384.1
When Ethnicity Is a Problem. French Commercial Polarities within Deprived Suburbs.

Tuesday, 17 July 2018: 08:30
Location: 715A (MTCC SOUTH BUILDING)
Oral Presentation
Nabil ZOUARI, Laboratory of Interdisciplinary Research City, Space, Society (R.I.V.E.S.), France
This paper will question current renewal of disadvantaged suburbs in France (Busquet, Hérouard and Saint-Macary 2016) and especially the lack of attention of the commercial infrastructures within these areas. Our hypothesis is that these commercial infrastructures are perceived as too strongly ethnicized and therefore, according to French republican philosophy (Favell, 2016), an obstacle to political and economic integration.

Since 2003, urban renewal of disadvantaged neighborhoods in France has been based on the principle of demolition and reconstruction. As these neighborhoods have become hosts to post-colonial immigration, many French politicians wish to de-ethnicize them. Ethnicization is often equated to ghettoization (Lapeyronnie 2008). This includes shopping facilities and commercial local infrastructures, which strongly contribute to ethnicizing the image of these neighborhoods (Rath 2009).

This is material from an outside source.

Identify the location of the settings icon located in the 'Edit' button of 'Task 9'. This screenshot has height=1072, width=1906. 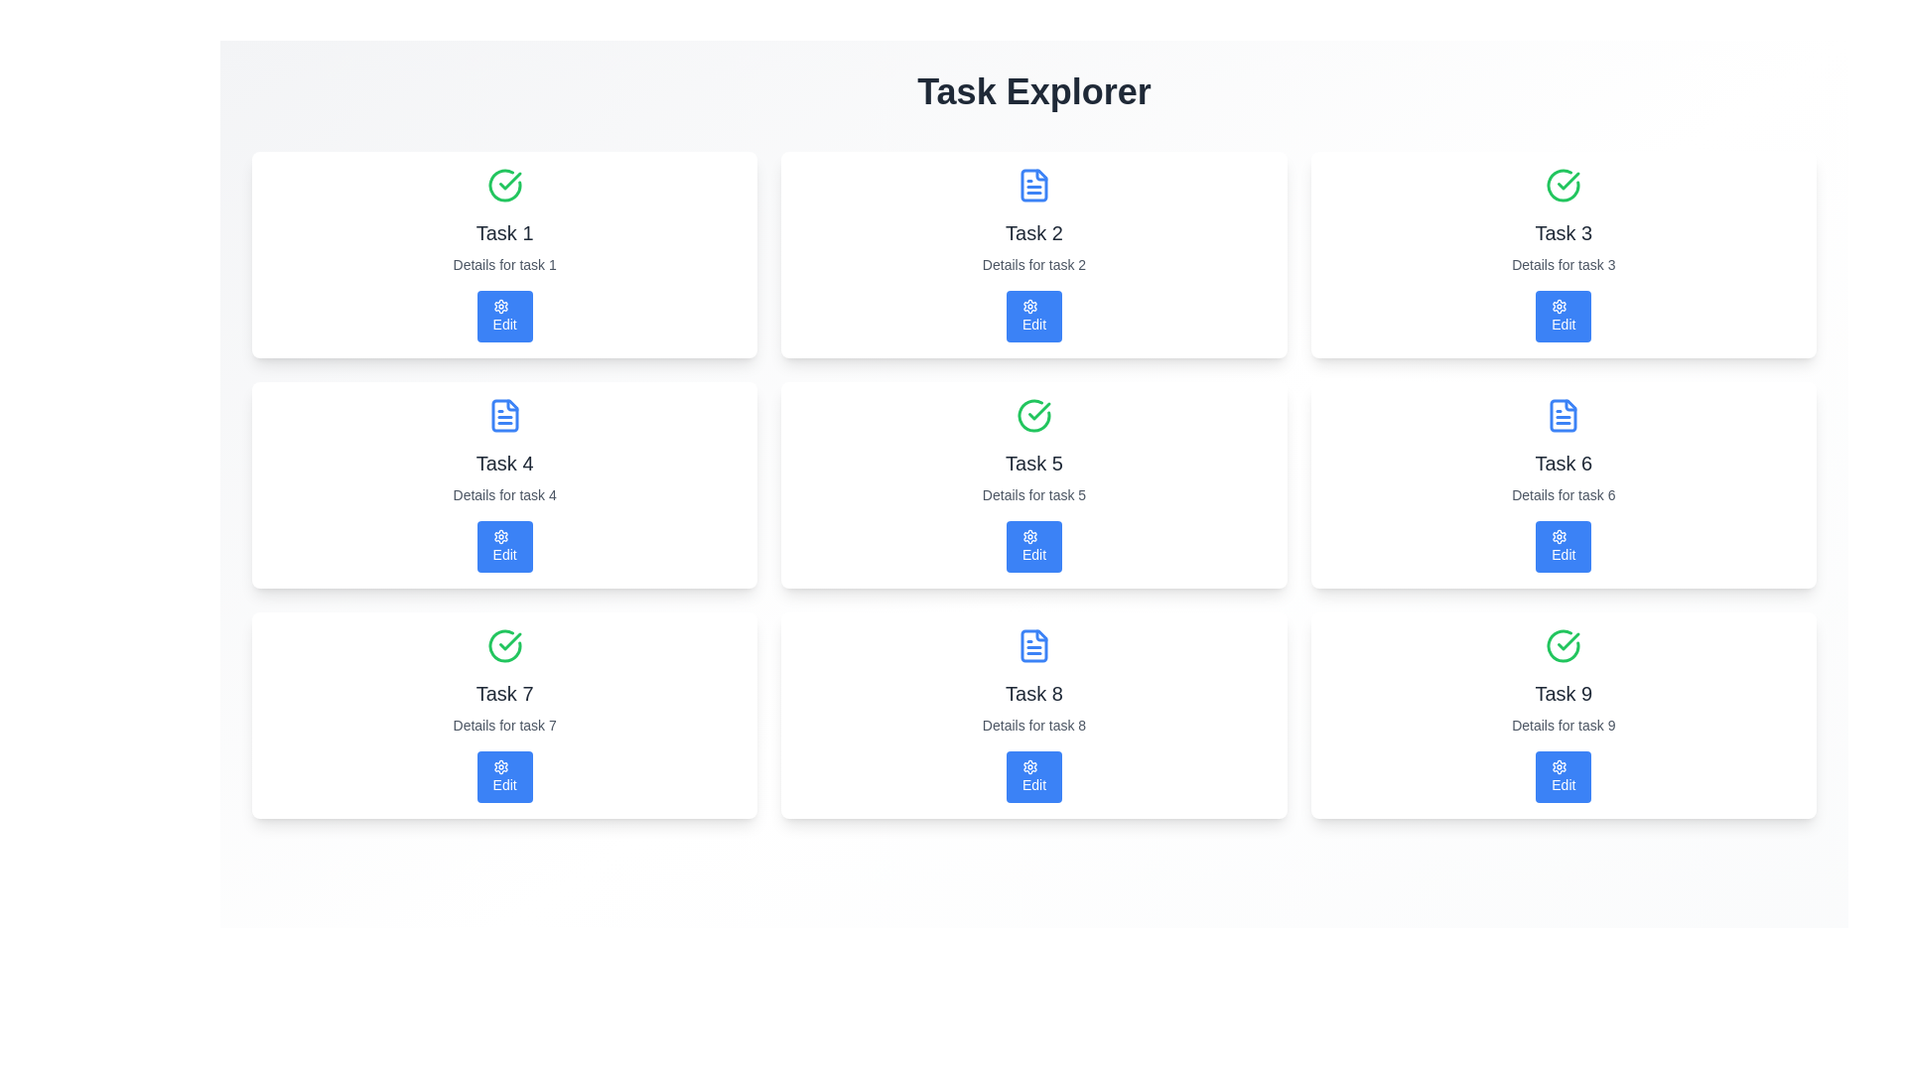
(1559, 765).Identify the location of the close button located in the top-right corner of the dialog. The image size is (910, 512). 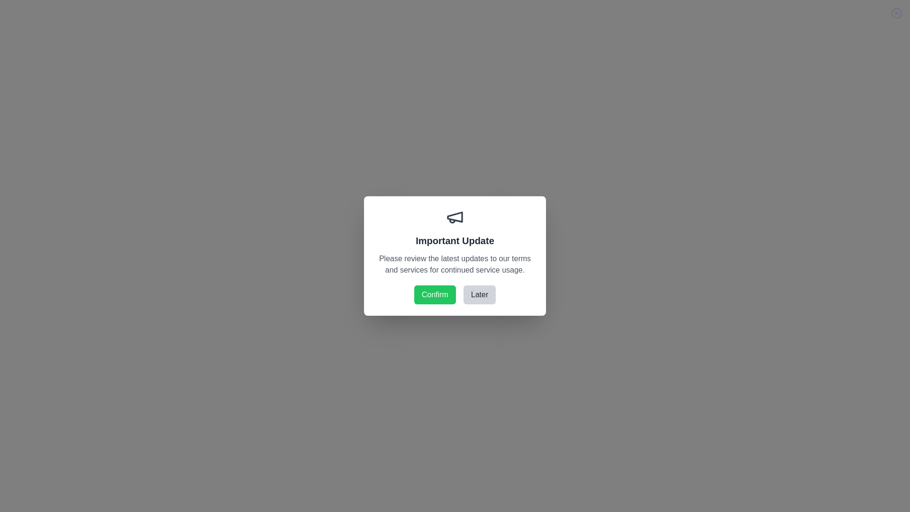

However, some of the commercial polarities threatened by demolition enjoy great economic vitality. This is particularly the case for Mas du Taureau in Vaulx-en-Velin, a city emblematic of French deprived suburbs. This paper will show that commercial polarity located in the heart of Mas du Taureau is highly dynamic and radiates on the metropolitan level. Moreover, this polarity approaches the standards of super diversity as defined by Steven Vertovec (2007), and then by Sharon Zukin (2015). We will question the inability of stakeholders engaged in the renewal of these neighborhoods to apprehend this economic dynamism as well as this super-diversity, and to focus instead on an ethnicity considered as closed on itself.

The paper will be based on a thesis undertaken since April 2015. A survey of a hundred interviews was carried out with public decision-makers, traders, consumers, residents and associations. In order to give a counterpoint to this French case, a survey of about twenty interviews was also conducted on a peripheral neighborhood of Montreal.